With all the movements and progressions having been addressed, Engum touches on two powerful points in closing the text. The first, more straightforward bit of advice is the use of water as a tool to improve flexibility. Literally, training in water provides a gateway to more remarkable results. And lastly, I thought an incredible point Engum makes it to avoid living in the stance of our sport. Fighters for example operate in constant flexion. Crouched and ready to spring, these athletes often take this posture with them outside of their sport. Balance is critical in our biomechanical habits, and Engum’s point about not living in our fighting stance is duly noted. As a matter of fact, Engum’s “Escape Your Fighting Stance” program could be used as a stand-alone program.
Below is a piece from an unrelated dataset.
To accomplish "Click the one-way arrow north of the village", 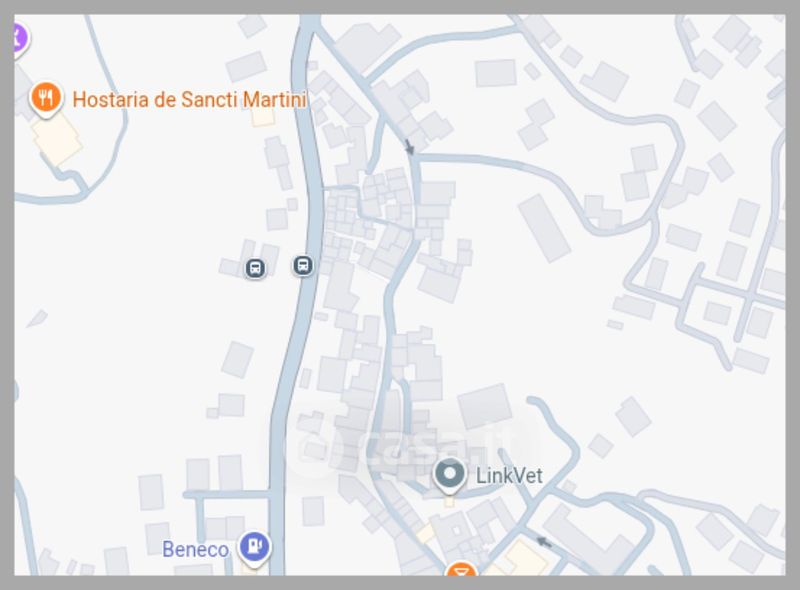I will [x=409, y=146].
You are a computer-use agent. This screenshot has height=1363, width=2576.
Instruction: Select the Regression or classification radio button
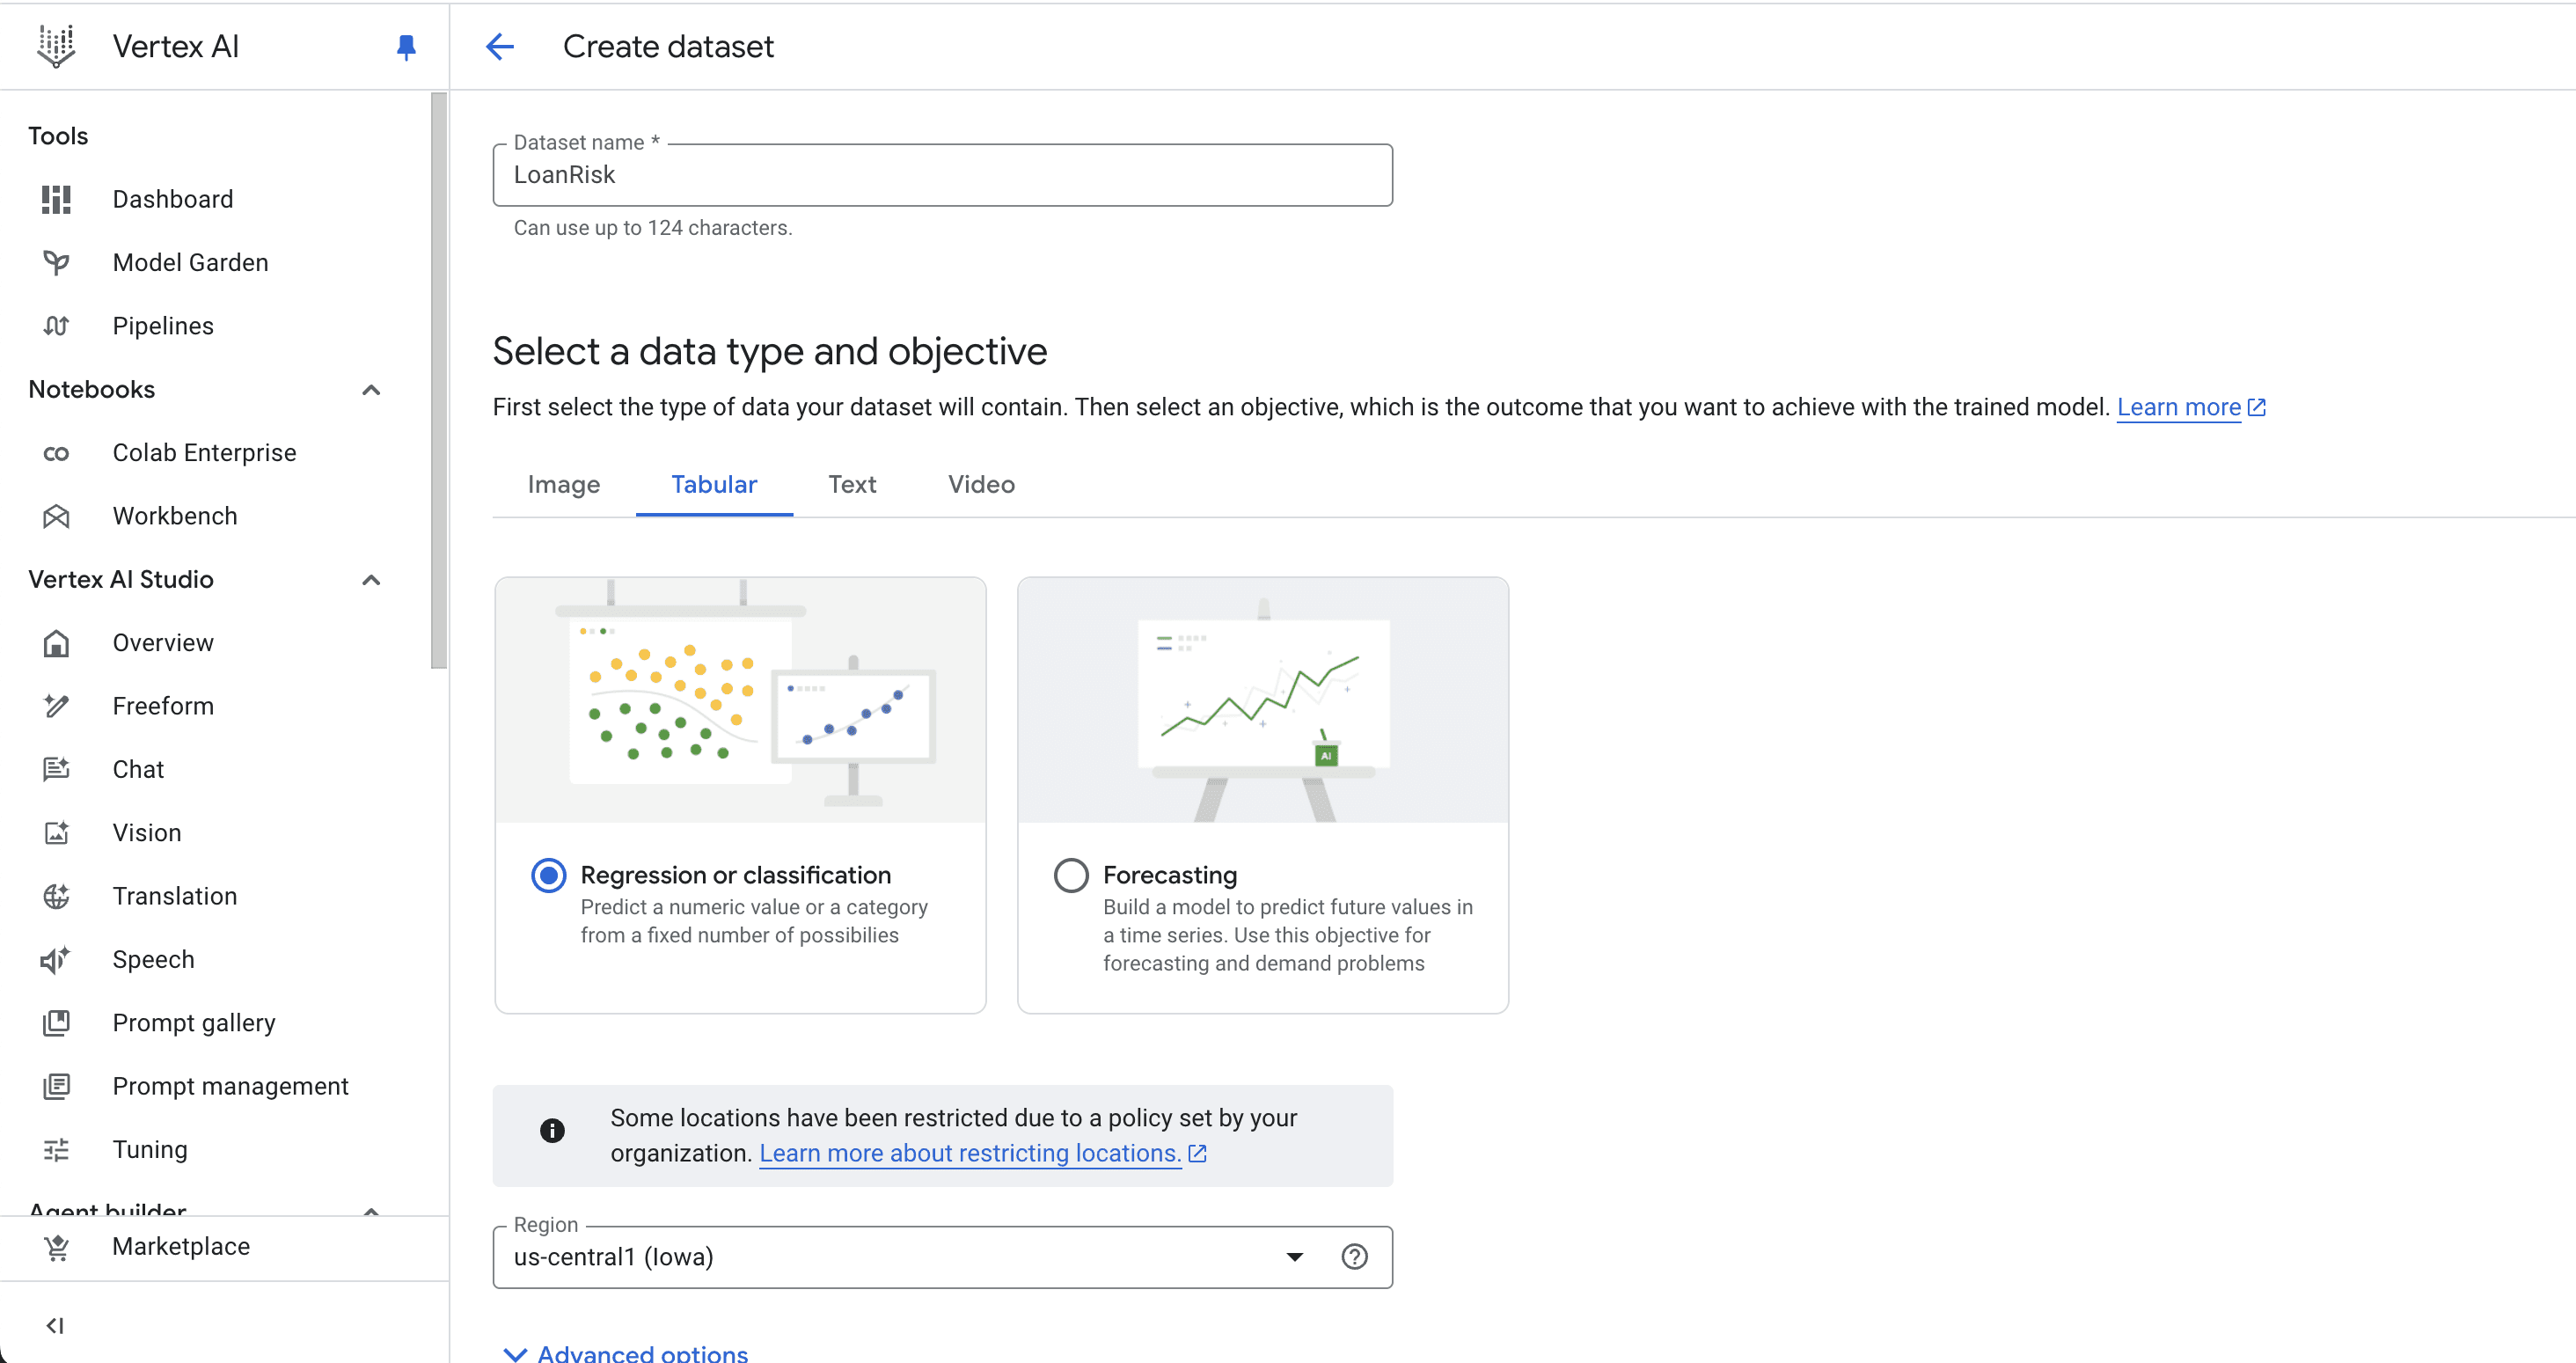click(x=548, y=875)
As someone with enough flexibility to remain functional in the movements that I practice, I feel like my sense of urgency around the topic of flexibility is lacking. However, this lack of urgency is to my own detriment. I have a clear picture of which areas I struggle in and my seemingly annual bout with a hip problem is due in large part to specific areas of immobility. Engum’s work is universally relevant, in my opinion. His program will outline tools to help nearly anyone achieve greater flexibility.
It’s worth noting, however, that the program is biased towards the fighting community and the splits, specifically. Given that the reader is motivated and in search of such results, Engum can provide it. The text may be a bit too loose to many folks that need specific structure in their programming, though. All and all, this was a learning experience from a person with the authority to teach it.